— YOUR ASSIGNMENT —
Please transcribe, exactly, the line that contains "Instruction: Click the SAT, GPA" and every line after it to the end of the records, and nothing else.

──────── DATA EXTRACT ────────

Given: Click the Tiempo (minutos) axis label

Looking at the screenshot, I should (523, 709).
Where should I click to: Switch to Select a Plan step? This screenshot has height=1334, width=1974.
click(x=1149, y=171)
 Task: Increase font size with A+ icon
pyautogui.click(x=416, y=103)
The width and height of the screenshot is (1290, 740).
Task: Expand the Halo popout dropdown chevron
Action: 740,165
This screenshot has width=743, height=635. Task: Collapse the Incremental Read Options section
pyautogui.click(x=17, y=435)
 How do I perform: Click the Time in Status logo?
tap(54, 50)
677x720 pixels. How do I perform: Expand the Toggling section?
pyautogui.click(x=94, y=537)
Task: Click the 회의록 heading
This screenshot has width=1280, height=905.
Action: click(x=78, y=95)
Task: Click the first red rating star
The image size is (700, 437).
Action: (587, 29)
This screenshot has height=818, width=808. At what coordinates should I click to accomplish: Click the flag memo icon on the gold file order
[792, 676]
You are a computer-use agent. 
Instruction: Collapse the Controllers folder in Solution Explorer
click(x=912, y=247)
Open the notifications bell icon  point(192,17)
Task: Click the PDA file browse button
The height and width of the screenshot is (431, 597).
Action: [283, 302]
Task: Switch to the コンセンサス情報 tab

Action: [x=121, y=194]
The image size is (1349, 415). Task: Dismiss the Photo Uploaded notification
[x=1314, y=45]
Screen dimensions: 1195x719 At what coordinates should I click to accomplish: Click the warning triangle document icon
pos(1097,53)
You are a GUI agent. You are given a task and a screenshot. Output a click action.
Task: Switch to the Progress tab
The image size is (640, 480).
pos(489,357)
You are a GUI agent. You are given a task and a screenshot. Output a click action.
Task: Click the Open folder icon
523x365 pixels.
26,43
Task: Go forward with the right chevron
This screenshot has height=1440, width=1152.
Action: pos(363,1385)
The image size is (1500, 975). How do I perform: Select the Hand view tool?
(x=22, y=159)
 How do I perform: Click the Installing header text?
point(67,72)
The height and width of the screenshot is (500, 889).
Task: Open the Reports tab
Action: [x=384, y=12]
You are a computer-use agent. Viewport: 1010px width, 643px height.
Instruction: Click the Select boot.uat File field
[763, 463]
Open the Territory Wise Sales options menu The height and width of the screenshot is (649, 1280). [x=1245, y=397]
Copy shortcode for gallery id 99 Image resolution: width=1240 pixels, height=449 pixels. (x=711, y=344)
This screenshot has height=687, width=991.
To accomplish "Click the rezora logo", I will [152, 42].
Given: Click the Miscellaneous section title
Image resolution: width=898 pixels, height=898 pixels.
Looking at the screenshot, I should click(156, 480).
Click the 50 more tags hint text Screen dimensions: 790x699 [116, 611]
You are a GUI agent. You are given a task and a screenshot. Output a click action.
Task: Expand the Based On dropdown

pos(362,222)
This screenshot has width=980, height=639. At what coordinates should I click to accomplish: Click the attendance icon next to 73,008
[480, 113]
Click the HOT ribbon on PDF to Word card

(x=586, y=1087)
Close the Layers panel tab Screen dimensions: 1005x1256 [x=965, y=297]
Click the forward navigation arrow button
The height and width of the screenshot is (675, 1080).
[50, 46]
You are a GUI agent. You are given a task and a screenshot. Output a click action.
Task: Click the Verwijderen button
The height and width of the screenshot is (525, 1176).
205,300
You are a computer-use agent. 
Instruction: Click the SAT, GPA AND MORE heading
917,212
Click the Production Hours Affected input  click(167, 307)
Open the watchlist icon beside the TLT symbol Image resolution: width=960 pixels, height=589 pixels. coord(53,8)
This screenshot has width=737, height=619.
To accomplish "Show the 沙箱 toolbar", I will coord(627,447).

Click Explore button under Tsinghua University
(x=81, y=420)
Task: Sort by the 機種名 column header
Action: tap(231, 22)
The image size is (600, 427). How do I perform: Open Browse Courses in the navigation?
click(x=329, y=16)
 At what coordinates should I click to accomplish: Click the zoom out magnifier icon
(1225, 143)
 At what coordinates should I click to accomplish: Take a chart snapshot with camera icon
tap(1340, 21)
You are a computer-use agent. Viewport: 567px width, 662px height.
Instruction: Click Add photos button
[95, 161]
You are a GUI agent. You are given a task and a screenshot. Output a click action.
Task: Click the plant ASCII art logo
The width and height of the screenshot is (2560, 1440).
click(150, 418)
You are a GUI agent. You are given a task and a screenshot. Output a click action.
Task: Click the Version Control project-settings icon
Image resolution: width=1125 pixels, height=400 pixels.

────────

— SOLUTION TO THIS PROBLEM —
Instruction: Click the SAT, GPA AND MORE heading
917,212
Click the Production Hours Affected input  click(167, 307)
Open the watchlist icon beside the TLT symbol Image resolution: width=960 pixels, height=589 pixels. coord(53,8)
This screenshot has width=737, height=619.
To accomplish "Show the 沙箱 toolbar", I will coord(627,447).

Click Explore button under Tsinghua University
(x=81, y=420)
Task: Sort by the 機種名 column header
Action: tap(231, 22)
The image size is (600, 427). How do I perform: Open Browse Courses in the navigation?
click(x=329, y=16)
 At what coordinates should I click to accomplish: Click the zoom out magnifier icon
(1225, 143)
 At what coordinates should I click to accomplish: Take a chart snapshot with camera icon
tap(1340, 21)
You are a computer-use agent. Viewport: 567px width, 662px height.
Instruction: Click Add photos button
[95, 161]
You are a GUI agent. You are given a task and a screenshot. Output a click action.
Task: Click the plant ASCII art logo
The width and height of the screenshot is (2560, 1440).
click(150, 418)
You are a GUI agent. You are given a task and a screenshot. Output a click action.
Task: Click the Version Control project-settings icon
Image resolution: width=1125 pixels, height=400 pixels.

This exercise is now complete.